Oggi Pulvirenti non può nemmeno essere considerato un imprenditore, visto che le sue aziende sono finite tutte male, con l’eccezione degli hotel, passati ad Alpitur. Anche ammesso che l’ex presidente fosse in grado di sovvenzionare con il proprio patrimonio attuale il rilancio del Club, bisognerebbe rispondere con un secco “no grazie” per motivi puramente etici.

Pulvirenti è responsabile del crack Wind Jet, sul quale la giustizia tarda a fare luce, che ha generato un buco di 160 milioni.
Inoltre Pulvirenti ha lasciato il Calcio Catania in tribunale, schiacciato dal peso di oltre 50 milioni di debiti.
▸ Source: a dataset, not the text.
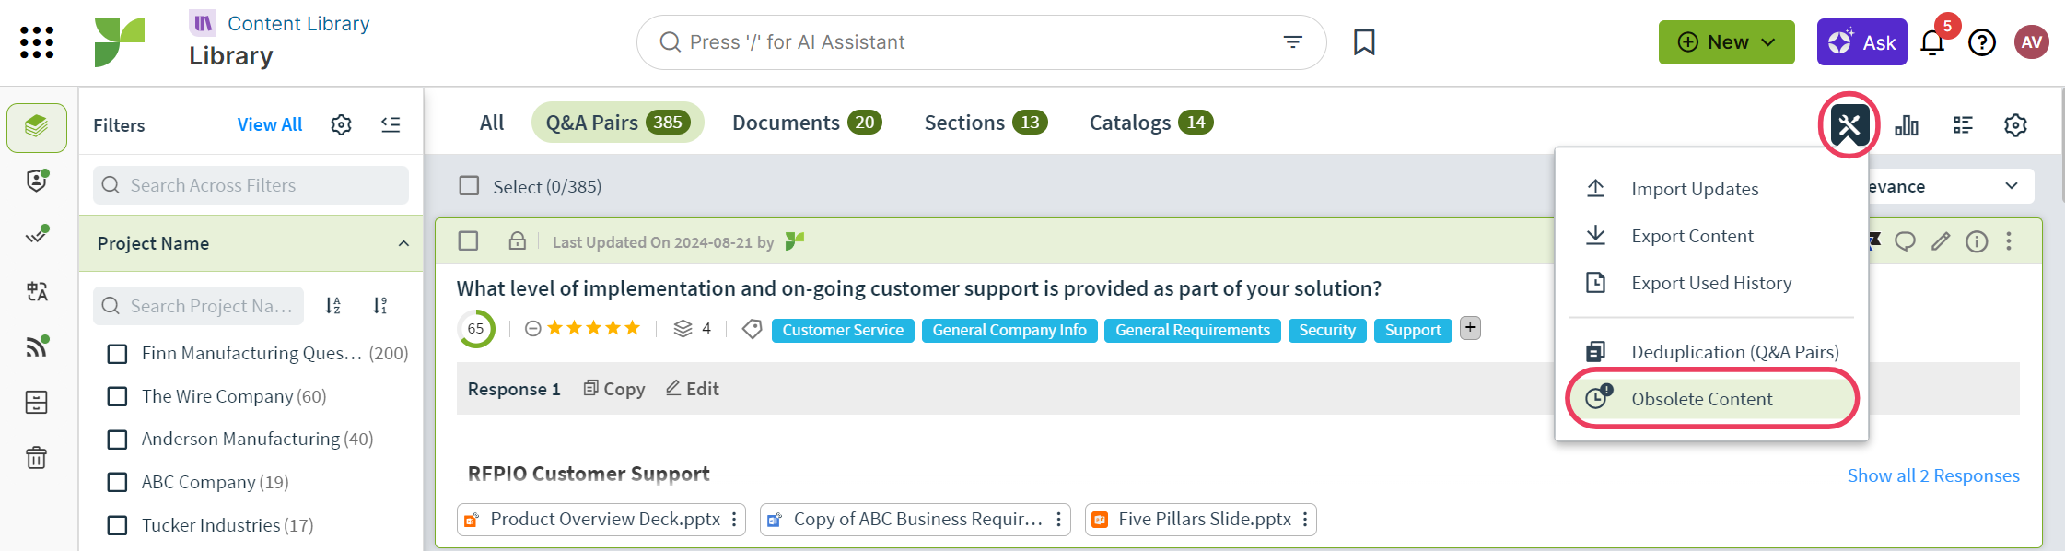Image resolution: width=2065 pixels, height=551 pixels.
Task: Open the trash icon in sidebar
Action: click(37, 458)
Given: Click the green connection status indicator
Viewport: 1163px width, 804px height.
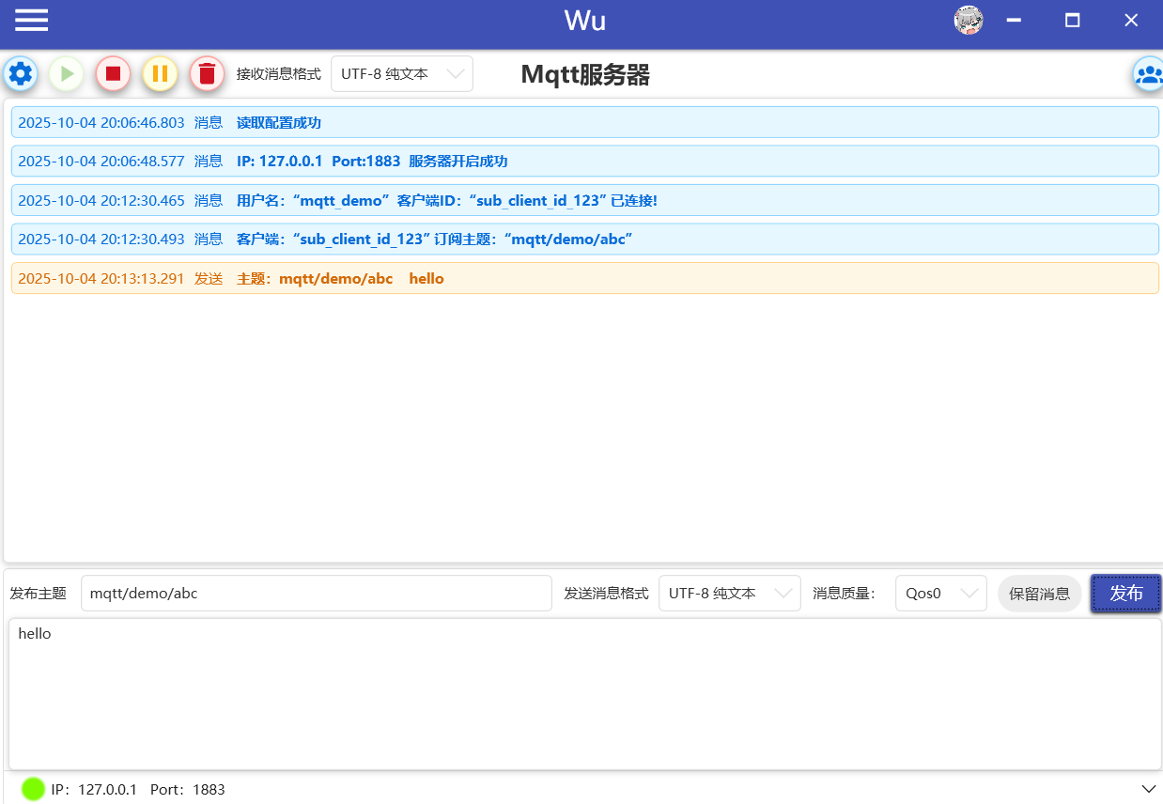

Se è vero che formalmente la società è fallita perché la successiva proprietà non ha ricapitalizzato, è altrettanto evidente che non c’era speranza alcuna di sopravvivenza con quel fardello.
Soprattutto il Serie C, dove il Catania è precipitato sempre a causa della condotta scellerata dello stesso Pulvirenti che prima ha scelto e confermato due volte Pablo Cosentino come amministratore plenipotenziario della società e poi ha tentato, in prima persona, di commettere diversi illeciti sportivi, esponendo consapevolmente il Club al rischio della mannaia della giustizia sportiva, che infatti poi ha colpito inevitabilmente.

Prima di farsi prendere dalla foga di ripartire, dunque, il popolo catanese deve prendere imboccare un processo di maturazione, o almeno prendere coscienza di averne bisogno, perché è l’unico modo di recuperare un minimo di credibilità.